**TASK 1**
Find every line in the listing below that contains the word "table", and copy each of those lines.

__________

Kiewit begins construction on Folsom Dam auxiliary spillway

Kiewit Pacific Co., Concord, Calif., is beginning construction of an auxiliary spillway at the 198.72-MW Folsom Dam and Reservoir, 20 miles northeast of Sacramento, Calif. The work is being done under a $16 million phase 1 construction contract from the Bureau of Reclamation.

Reclamation says the new spillway is needed to increase flood control protection for the city of Sacramento and to improve dam safety.

Under phase 1 construction, to be completed by 2009, Kiewit is excavating the spillway, constructing a roadway, and modifying two wing dams. Contracts for phases 2 and 3 are pending.

The overall project, planned for completion by 2015, consists of constructing an approach channel, a control structure with six submerged tainter gates, a concrete-lined spillway chute about 3,000 feet long, and a stilling basin to dissipate energy before water is discharged into the American River below the main dam.

Corps awards contract for Wolf Creek grouting job

The U.S. Army Corps of Engineers awarded a $50.9 million contract to Advanced Construction Techniques Ltd. of Kettleby, Ontario, Canada, to build a double grout curtain at 270-MW Wolf Creek Dam, near Jamestown, Ky.

Construction of the curtain is part of a $309 million effort to stop seepage at the 5,736-foot-long, 258-foot-tall, earthfill and concrete gravity dam. Both the Corps and an independent review panel concluded the dam could fail if the seepage problem is not corrected.

Advanced Construction Techniques is building a 4,250-foot-long double-line grout curtain on the upstream slope of the dam embankment and a work platform. Once the two curtains are in place, a cut-off wall (a concrete seepage barrier) will be built between the curtains. The Corps’ Nashville District said it plans to award a contract in May 2008 for construction of the cut-off wall.

Canadian association issues new dam safety guidelines

The Canadian Dam Association (CDA) announces availability of its revised Dam Safety Guidelines and nine new technical bulletins. CDA prepared the documents for use by dam owners, regulators, managers, and operators.

The 82-page Dam Safety Guidelines section presents principles applicable to all dams. It also features chapters on:

 

The nine Technical Bulletins suggest methodologies and procedures for use by professionals conducting dam analyses and safety assessments.

The bulletins cover:

 

CDA first published dam safety guidelines in 1995. In 1999, CDA issued a revised version. The 2007 version includes extensive revisions and additions. CDA says it intends to review and update the guidelines and bulletins as needed.

– The guidelines and bulletins sections are available for C$120 (US$122) for CDA members, C$200 (US$204) for non-members. Visit the Internet: www.cda.ca.

__________

**TASK 2**
Reproduce the part of the dam news text that opens with the words "Advanced Construction Techniques is" and closes with "managers, and operators.".

**SOURCE DATA**
__________

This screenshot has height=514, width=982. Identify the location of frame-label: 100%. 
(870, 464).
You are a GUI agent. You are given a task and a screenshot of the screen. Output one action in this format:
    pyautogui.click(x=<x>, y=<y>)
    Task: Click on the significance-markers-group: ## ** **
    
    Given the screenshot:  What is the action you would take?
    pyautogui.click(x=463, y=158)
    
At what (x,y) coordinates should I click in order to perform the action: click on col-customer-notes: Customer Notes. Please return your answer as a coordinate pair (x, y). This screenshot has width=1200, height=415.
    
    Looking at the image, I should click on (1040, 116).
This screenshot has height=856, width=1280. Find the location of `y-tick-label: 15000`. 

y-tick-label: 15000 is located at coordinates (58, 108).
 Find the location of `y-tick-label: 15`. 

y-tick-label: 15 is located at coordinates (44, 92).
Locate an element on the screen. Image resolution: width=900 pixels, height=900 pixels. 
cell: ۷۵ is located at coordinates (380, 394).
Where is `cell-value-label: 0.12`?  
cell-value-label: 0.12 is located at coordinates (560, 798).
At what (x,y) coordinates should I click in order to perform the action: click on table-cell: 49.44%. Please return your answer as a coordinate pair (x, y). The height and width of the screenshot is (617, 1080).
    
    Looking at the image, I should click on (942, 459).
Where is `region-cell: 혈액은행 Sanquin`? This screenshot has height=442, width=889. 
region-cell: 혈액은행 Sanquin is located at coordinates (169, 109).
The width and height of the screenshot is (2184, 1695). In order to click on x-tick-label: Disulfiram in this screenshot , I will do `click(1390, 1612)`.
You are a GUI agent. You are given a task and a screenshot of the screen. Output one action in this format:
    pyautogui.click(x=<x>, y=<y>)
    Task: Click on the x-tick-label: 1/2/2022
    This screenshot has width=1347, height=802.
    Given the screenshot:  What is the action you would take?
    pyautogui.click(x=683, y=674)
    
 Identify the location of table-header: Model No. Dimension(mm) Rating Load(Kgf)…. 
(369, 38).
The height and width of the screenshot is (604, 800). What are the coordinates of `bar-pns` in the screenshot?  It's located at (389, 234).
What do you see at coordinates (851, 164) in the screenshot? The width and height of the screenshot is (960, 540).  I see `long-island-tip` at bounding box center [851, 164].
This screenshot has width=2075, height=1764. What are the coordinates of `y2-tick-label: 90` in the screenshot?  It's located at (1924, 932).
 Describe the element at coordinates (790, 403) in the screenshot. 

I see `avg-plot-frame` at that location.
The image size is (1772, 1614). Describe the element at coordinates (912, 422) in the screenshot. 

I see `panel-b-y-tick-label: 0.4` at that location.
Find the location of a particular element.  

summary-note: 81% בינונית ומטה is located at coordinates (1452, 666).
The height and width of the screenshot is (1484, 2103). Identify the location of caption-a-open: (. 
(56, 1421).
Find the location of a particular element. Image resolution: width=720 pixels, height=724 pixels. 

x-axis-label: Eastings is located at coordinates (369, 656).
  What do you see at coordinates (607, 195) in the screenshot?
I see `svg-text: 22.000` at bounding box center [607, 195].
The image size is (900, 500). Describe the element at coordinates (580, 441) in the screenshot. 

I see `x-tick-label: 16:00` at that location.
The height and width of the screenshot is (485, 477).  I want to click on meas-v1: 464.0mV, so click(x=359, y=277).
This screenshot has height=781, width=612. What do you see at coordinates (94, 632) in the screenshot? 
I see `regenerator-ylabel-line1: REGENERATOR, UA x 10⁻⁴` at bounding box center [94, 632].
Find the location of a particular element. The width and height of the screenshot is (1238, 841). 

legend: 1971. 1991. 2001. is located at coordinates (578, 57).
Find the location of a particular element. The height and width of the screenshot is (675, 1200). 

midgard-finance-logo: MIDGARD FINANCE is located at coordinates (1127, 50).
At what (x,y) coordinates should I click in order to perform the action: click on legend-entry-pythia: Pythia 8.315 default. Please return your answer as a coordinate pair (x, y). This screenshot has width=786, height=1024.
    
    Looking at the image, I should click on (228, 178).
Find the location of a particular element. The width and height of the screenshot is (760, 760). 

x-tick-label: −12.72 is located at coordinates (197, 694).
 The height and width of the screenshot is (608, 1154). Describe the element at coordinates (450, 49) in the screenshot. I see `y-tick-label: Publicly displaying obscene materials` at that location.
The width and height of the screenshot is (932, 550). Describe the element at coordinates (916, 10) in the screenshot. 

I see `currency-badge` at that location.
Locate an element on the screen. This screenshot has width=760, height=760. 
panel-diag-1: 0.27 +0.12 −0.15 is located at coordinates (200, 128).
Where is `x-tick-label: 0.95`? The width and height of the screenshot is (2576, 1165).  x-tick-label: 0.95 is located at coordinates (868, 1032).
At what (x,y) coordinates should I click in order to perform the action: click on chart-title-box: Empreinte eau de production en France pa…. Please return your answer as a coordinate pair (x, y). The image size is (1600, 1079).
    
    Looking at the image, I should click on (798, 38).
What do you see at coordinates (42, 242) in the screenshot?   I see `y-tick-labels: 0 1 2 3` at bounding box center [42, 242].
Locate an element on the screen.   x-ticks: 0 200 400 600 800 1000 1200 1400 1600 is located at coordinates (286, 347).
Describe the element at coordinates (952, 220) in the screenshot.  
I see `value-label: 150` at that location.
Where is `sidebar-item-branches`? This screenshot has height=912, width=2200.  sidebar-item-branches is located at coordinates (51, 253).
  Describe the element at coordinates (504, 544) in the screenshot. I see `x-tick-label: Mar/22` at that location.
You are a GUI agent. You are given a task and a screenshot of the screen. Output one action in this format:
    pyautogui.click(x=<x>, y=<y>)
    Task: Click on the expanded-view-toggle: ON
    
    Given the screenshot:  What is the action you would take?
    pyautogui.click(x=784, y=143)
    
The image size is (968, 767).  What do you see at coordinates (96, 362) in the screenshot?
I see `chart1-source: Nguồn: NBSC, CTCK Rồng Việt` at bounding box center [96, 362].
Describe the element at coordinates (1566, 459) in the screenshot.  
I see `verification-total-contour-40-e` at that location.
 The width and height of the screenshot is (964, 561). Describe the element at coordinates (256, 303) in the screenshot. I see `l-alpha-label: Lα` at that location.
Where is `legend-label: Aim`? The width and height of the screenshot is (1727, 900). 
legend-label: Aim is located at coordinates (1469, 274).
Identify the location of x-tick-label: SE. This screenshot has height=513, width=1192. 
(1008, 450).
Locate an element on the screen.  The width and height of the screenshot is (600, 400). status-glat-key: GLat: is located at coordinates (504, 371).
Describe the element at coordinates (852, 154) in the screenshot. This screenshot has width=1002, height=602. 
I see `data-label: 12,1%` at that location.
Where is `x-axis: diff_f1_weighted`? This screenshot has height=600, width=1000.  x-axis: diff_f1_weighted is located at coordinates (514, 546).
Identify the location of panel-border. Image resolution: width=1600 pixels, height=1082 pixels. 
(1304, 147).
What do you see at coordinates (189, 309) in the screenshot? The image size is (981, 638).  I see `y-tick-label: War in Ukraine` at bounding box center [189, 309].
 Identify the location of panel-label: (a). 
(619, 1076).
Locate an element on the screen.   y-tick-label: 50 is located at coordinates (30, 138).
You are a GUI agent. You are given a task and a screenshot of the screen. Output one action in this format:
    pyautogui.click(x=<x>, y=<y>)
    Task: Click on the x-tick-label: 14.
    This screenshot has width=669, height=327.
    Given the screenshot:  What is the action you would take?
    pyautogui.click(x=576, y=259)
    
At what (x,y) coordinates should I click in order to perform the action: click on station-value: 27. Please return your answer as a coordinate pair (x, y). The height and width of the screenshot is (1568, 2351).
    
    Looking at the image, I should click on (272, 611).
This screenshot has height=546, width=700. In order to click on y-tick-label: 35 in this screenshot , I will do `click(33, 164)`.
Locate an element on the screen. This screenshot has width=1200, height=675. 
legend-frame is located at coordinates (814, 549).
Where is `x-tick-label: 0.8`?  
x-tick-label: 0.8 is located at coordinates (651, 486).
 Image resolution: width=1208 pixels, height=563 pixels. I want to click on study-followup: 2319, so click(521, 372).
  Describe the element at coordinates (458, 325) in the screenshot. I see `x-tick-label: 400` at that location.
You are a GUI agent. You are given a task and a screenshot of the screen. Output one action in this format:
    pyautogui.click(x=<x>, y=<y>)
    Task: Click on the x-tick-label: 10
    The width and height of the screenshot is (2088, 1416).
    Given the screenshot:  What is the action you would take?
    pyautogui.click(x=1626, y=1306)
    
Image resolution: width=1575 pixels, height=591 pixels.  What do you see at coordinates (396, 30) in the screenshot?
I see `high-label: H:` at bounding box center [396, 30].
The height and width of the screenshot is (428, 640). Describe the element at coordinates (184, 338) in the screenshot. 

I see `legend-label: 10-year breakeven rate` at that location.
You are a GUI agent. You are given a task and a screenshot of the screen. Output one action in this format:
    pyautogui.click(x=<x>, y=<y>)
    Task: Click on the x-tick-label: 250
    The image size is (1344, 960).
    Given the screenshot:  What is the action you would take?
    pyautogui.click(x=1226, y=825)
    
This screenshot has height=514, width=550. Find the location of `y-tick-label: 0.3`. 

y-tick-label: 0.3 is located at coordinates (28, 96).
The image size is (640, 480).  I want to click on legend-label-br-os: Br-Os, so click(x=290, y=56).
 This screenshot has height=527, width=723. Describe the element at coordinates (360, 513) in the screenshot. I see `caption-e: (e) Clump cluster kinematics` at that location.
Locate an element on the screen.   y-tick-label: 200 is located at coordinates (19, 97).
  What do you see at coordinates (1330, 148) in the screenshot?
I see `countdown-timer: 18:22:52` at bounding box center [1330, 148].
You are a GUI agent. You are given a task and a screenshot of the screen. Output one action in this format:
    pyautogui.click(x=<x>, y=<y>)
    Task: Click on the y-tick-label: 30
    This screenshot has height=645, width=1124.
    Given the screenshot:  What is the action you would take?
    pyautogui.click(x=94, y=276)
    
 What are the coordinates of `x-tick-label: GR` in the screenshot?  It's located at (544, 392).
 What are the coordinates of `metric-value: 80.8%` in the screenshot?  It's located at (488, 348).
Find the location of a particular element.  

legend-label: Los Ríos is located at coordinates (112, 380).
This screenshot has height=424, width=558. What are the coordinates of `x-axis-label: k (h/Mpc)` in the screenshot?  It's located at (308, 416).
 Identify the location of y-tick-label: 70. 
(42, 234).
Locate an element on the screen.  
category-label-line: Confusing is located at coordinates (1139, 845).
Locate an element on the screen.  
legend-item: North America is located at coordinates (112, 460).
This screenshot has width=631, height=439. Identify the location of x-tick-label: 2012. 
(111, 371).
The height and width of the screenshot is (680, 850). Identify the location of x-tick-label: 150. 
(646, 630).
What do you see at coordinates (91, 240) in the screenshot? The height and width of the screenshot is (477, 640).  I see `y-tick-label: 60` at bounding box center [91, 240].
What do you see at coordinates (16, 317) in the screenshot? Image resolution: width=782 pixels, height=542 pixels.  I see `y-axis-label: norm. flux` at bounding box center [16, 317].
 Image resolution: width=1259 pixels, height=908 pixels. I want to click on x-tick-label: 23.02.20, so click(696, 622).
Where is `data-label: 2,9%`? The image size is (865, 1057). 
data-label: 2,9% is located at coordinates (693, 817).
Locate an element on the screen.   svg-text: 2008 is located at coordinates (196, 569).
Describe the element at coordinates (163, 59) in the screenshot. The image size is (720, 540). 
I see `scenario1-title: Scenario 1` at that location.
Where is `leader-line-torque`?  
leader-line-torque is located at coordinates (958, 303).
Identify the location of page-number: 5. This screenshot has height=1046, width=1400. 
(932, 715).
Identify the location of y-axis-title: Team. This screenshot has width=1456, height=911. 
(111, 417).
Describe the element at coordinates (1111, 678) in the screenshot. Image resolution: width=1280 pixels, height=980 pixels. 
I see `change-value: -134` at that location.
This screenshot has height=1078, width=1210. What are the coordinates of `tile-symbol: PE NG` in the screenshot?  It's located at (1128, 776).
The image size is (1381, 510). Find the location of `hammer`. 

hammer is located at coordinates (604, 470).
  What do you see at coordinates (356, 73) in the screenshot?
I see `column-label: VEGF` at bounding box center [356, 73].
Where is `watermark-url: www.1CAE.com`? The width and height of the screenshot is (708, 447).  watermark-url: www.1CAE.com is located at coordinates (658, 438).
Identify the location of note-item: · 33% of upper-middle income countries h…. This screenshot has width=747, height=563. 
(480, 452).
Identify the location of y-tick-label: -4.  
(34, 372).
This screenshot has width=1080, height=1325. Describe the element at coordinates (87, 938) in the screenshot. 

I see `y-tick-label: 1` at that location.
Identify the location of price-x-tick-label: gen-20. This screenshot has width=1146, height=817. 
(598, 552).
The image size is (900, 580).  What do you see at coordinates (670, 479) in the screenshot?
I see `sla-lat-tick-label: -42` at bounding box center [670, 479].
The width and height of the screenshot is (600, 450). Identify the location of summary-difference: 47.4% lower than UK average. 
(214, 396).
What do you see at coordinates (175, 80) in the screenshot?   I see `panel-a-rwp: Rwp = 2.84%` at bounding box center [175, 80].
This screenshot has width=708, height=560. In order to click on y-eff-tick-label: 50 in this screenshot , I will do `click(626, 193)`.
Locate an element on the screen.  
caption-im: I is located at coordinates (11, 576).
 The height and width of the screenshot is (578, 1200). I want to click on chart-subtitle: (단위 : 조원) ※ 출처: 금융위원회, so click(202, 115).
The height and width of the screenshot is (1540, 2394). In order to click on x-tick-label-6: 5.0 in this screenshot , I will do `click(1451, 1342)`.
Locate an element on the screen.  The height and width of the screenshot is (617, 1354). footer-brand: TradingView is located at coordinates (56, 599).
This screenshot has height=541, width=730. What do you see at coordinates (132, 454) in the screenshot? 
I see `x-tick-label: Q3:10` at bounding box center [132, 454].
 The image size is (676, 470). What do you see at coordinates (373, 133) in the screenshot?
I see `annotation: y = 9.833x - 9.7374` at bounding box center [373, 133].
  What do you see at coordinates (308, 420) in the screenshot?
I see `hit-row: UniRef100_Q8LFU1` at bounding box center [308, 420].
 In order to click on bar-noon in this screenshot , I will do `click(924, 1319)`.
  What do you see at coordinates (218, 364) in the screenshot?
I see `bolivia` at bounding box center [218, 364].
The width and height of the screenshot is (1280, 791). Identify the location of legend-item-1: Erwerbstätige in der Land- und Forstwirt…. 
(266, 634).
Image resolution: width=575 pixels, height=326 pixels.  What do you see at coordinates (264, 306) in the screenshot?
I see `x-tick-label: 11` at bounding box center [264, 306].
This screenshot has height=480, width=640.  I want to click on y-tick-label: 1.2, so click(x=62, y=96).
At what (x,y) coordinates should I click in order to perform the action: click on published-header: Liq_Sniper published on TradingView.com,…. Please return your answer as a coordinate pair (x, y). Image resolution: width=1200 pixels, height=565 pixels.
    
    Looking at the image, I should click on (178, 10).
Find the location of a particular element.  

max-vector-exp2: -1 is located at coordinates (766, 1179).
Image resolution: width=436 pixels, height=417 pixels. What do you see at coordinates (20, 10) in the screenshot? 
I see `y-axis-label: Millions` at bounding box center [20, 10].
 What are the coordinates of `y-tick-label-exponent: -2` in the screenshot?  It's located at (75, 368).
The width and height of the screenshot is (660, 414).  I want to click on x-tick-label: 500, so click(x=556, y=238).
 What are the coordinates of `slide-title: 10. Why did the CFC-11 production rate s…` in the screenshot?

__________

**ANSWER BOX 1**
At what (x,y) coordinates should I click in order to perform the action: click on table-cell: 49.44%. Please return your answer as a coordinate pair (x, y). The height and width of the screenshot is (617, 1080).
 Identify the location of table-header: Model No. Dimension(mm) Rating Load(Kgf)…. 

**ANSWER BOX 2**
Advanced Construction Techniques is building a 4,250-foot-long double-line grout curtain on the upstream slope of the dam embankment and a work platform. Once the two curtains are in place, a cut-off wall (a concrete seepage barrier) will be built between the curtains. The Corps’ Nashville District said it plans to award a contract in May 2008 for construction of the cut-off wall.

Canadian association issues new dam safety guidelines

The Canadian Dam Association (CDA) announces availability of its revised Dam Safety Guidelines and nine new technical bulletins. CDA prepared the documents for use by dam owners, regulators, managers, and operators.